Thursday, January 19, 2012

Openness in Management Strategies

Although I am studying Instructional Psychology and Technology, most of my professional career has been spent in executive management in different business and education organizations.  One common concern that all business strategies need to address is the need for innovation and continuous improvement.  There are myriads of books, seminars, webcasts, podcasts, consultants, and firms who make a generous living selling their ideas (in publication and in person) to business leaders who are always wrestling with strategies to keep their business at the front of the market and their organization at the state of the art.

Most strategies die when they encounter the human nature that the employees, managers, and shareholders exhibit.  Change is never welcome, and ownership of product, market segment, or bureaucratic kingdom position are defended by those who perceive that they are the owner.  Innovation and change are threats to the status that people have obtained.  That threat is felt from the level of responsibility of the senior executive in the scope of the business, products, and marketplace to the level of responsibility of the clerical assistant concerning the processes and tasks that are the majority of their assignment and most of their daily work.  Change and innovation are always threatening.

As I have reviewed all of these materials on the "open" and "free" movements I have been struck by some thoughts these past two days.  We are wrestling with innovation initiatives in my current organization and we have had meetings, visits from outside consultants, and spent countless hours considering the changes that we might make to nurture more innovation.  We have failed to make great progress in anything other than talking about it.  Taking something from the theoretical (where everyone wants to talk about it) to the tangible implementation (where no one wants to DO IT) is the pattern that we see.  As Dr.
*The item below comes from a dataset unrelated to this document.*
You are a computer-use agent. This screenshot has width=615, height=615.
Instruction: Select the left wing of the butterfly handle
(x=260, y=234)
Wiley highlights in his presentation on open educational resources (http://www.youtube.com/watch?feature=player_embedded&v=Rb0syrgsH6M) policy protects the status quo.  Most policies in any organization, at any level, are largely designed to preserve things as they are because that is what they were meant to be.  Violating or changing policies changes the design of the thing to make it something else.

I have considered the patterns that I have encountered in nearly every place I have worked that have stifled innovation.  These last three weeks have given a voice to my analysis and synthesis of these observations.  The emergence of an open approach to improving things (software, education, etc.) that allows a larger community of developers to view and suggest improvement in the "thing" that is yours is the shortest, and likely the most successful, path to improving and innovating and making your "thing" better.  Too many managers become territorial and possessive of the thing that is theirs to manage.  Defensiveness and protection (copyright?) where change and improvement must be theirs to consider, design, and implement is a standard practice.  Their livelihood could be negatively impacted if they give control to someone else by seeking or (heaven forbid) implementing someone elses' idea about our "thing."
An open approach, where we seek the input from others, seems to be the best approach to making things better.  All that we have read and watched these last three weeks has caused me to believe that truly successful and timely innovation must be from openness and collaboration.  I am convinced that the impending threat and fear that openness brings to the creators (or the "owners") of things is that they will lose their specialness related to these things.  In our modern times it is that specialness that we believe put the food on the table and the roof over the head.  Everything that is uniquely mine to own and maintain, mine to control, is mine to exploit and to provide the necessities that will keep me secure.  

This is true not just of the creative works that we have been talking about in the oer class, but it is also true of the products we design, manufacture, and sell.  It is true of our positions in organization and the work that we do in those organizations.  It is true of our community and the position we hold in that community.  The more input or control we extend to others, the less special we are the greater the threat to our security.  That is the human nature that I believe plays into concerns about openness.  That is also the human nature that kills many of the greatest creative and innovative endeavors in the cradle, particularly if we are not it's parent.  Eastman Kodak invented digital camera technology in the 1970s, but they had the reputation for the best film.  What to do?

A community that shares with a common goal of improving the community will be the most innovative.  Such a community will only endure and thrive if that community is more concerned that the innovation needed is for the good of the community rather than the good needed for themselves.  Our survival instinct is very powerful.  Our ability to do something that makes us different than others seems to imbue us with a stronger feeling of a position of power.  If there is something vitally different and special about us then that makes our survival more critical than that of others.  If we lose that specialness, then we have no greater claim to power and survivability.  We become just like everyone else.  And at least in our human natures that seems to be threatening.  It is just safer to stay where we are and protect what we have then to try something new, even if there is greater benefit to all of us in doing so.  And particularly if it was someone else's idea.

Do we call it Linux?  Or is it GNU/Linux?  Perhaps it depends on who needs to retain that sense of "specialness."

1 comment:

  1. You probably know the saying, "There's no limit to the amount of good we can accomplish when we don't care who gets the credit." I know this isn't the exact point you're making, but it is definitely related. A large part of that feeling of "specialness" is getting patted on the back for what you've done - and those pats reassure us that our jobs are secure.

    It's probably true that the people who have the easiest time being open are those who already feel most secure. Is that good or bad?